Dal Pen alle università. L'ostracismo contro quei “farabutti” alla Charlie Hebdo
Roma. L’onda di Charlie Hebdo arriva anche in America, dove il settimanale francese sopravvissuto alla strage non aveva venduto che trecento copie e tutti i quotidiani statunitensi si erano rifiutati di ripubblicarne i disegni. Mentre in Texas un commando islamista ha cercato di colpire un concorso di vignette su Maometto organizzato dopo la mattanza del 7 gennaio, al Pen Club di New York sta crescendo il boicottaggio letterario alla serata di premiazione della rivista.
Intanto, da Parigi, un saggista importante, Emmanuel Todd, si domanda: “Qui est Charlie?”. Storico e antropologo di sinistra, autore per Gallimard di “Après la démocratie”, Todd nel libro denuncia l’ipocrisia della gauche sui vignettisti massacrati. La marcia dell’11 gennaio? “Una pura e semplice impostura”. Una scatola vuota. Quei quattro milioni di francesi che scesero in piazza a difendere la libertà di espressione “sono stati sì un grande movimento, ma composto soprattutto dalle classi medie e superiori, per lo più cattoliche”, scrive Todd. Mancavano le classi popolari, i musulmani delle banlieue e l’intellighenzia. Anche Caroline Fourest va in libreria con un saggio per Grasset, “Elogio della blasfemia”, contro i tanti detrattori di Charlie Hebdo.

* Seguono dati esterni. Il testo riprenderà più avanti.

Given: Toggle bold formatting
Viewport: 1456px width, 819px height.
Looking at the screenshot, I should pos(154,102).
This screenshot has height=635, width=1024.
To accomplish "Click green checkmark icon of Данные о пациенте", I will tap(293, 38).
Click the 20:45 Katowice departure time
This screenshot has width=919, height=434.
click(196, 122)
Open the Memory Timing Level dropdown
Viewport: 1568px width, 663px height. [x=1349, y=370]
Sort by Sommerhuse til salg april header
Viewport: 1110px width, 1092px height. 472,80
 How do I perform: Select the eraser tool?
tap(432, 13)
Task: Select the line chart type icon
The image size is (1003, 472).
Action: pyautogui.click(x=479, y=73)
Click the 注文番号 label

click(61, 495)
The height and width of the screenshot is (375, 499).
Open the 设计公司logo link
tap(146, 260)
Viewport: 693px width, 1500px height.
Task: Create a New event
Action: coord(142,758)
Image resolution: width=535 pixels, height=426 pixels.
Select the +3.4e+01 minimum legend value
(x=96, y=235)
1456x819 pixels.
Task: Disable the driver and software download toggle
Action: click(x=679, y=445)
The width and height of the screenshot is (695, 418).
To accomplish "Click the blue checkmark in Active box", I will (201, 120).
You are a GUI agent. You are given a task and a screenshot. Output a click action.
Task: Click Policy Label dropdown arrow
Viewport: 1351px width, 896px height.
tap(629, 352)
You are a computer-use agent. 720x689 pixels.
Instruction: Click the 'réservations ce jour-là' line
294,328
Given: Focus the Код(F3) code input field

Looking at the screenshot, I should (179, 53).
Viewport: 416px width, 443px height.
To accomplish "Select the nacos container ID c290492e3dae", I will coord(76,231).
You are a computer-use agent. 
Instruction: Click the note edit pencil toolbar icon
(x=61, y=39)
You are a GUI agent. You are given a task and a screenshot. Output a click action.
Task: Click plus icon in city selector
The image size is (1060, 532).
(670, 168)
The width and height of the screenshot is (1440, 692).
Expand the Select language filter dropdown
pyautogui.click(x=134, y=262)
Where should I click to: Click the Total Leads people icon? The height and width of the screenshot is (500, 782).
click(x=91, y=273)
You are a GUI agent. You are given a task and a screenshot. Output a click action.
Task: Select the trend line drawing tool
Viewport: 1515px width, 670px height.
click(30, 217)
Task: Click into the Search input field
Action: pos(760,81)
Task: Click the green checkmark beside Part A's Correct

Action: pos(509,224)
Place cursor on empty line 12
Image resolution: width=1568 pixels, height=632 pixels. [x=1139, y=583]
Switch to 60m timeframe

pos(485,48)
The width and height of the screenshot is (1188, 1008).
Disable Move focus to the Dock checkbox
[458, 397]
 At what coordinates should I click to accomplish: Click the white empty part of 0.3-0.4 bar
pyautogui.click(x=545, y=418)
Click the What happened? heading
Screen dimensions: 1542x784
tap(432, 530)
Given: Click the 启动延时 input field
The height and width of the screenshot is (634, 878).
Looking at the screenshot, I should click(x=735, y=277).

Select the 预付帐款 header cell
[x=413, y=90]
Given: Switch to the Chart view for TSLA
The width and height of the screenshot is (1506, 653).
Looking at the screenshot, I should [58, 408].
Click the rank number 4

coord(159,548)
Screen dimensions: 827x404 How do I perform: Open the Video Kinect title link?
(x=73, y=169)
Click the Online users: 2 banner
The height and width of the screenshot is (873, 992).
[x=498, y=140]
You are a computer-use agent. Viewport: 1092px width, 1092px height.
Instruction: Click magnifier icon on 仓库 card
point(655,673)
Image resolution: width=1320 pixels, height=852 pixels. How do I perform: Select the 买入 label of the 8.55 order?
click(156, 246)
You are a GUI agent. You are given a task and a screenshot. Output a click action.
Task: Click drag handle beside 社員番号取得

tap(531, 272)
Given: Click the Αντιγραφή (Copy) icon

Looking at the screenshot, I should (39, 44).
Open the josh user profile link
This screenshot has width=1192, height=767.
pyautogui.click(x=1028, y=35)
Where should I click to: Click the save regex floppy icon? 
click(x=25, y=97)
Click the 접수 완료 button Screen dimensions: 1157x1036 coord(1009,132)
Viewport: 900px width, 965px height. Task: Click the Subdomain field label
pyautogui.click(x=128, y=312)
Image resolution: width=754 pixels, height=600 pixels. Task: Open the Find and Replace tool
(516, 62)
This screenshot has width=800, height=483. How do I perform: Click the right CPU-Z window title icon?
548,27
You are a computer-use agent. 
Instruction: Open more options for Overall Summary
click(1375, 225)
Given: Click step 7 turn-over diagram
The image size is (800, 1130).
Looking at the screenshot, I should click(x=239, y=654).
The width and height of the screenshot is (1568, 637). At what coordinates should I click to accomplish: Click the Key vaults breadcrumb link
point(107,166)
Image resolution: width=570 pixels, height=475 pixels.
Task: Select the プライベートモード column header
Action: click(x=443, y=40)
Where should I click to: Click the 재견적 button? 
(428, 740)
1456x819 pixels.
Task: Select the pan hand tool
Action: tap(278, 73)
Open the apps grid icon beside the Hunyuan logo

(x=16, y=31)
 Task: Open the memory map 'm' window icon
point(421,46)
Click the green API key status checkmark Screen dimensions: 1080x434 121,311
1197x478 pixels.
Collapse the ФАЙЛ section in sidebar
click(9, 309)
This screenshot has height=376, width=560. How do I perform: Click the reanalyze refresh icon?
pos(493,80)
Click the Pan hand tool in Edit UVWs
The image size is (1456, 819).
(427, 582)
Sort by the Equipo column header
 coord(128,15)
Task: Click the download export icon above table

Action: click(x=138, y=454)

Tiene banco in Francia il caso poi di un professore di liceo a Poitiers, Jean-François Chazerans, sotto procedimento disciplinare per aver detto in classe: “Questi farabutti di Charlie Hebdo hanno ottenuto quello che si meritavano”. Nel ritrarlo, il Monde ci consegna l’immagine di un intellettuale “libero e anticonformista”, un pacifista che ha sposato cause umanitarie. Chazerans si difende dicendo che nel definire i giornalisti di Charlie Hebdo “farabutti” ha usato il loro stesso linguaggio provocatorio. Anche Libération celebra il suo “droit à la philo”. Va da sé che la maggior parte degli insegnanti delle scuole superiori abbia scioperato quando Chazerans è stato sospeso e non quando un altro collega, “l’islamofobo” Robert Redeker, entrò in clandestinità.
E’ salito intanto a 204 il numero di scrittori membri del Pen che considerano dei farabutti i giornalisti di Charlie Hebdo e che non parteciperanno per protesta alla consegna del premio. Un boicottaggio che era iniziato con sei nomi e che si è allargato a star della letteratura come Joyce Carol Oates e l’autore di “Follia” Patrick McGrath, il Pulitzer del romanzo “Le ore” Michael Cunningham, Geoff Dyer, David Leavitt e Junot Diaz, che il New Yorker ha definito “uno dei venti scrittori più grandi del XXI secolo”. La Oates ha paragonato la rivista satirica al “Mein Kampf”, senza generale scandalo da parte degli stessi benpensanti che avevano alzato più di un sopracciglio quando era stato Geert Wilders, presente in Texas alla serata anti islamica, ad accostare il libro sacro dell’islam a quello di Hitler. Lunedì, intanto, il Los Angeles Times si domandava: “I vignettisti di Charlie Hebdo: sono eroi o razzisti?”. E’ facile immaginare dove penda l’opinione del mainstream.
[**Video_box_2**]Mentre l’intellighenzia sta facendo il vuoto attorno a Charlie Hebdo, le università occidentali si portano avanti con il lavoro e si adeguano alle condizioni imposte dai taglialingue. Due atenei irlandesi, la Queen University di Belfast e quella di Dublino, hanno deprogrammato alcune conferenze universitarie sulla strage di Charlie Hebdo. E in America, l’Università del Minnesota ordina di strappare via i poster che ricreano la copertina di Charlie Hebdo con il Profeta dell’islam.
L’unica buona notizia, in questo clima di derisione e risentimento, è la decisione del grande disegnatore Art Spiegelman e altri cinque membri del Pen di partecipare alla premiazione dei colleghi francesi al posto dei boicottatori.
Alla fine si è scoperto che di sicuro non erano tutti Charlie Hebdo. Ma forse anche che non erano neppure tutti dei codardi.